• _TASK INSTRUCTIONS_:
Repeat exactly, and only, the lines of the material below from the one that contains "Task: Select the Memory game concept icon" through its final line.

*** Block opens ***

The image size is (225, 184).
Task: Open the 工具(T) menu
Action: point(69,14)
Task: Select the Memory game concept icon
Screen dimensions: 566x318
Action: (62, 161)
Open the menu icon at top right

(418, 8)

*** Block closes ***

• _EXERCISE OUTPUT_:
Task: Select the Memory game concept icon
Screen dimensions: 566x318
Action: (62, 161)
Open the menu icon at top right

(418, 8)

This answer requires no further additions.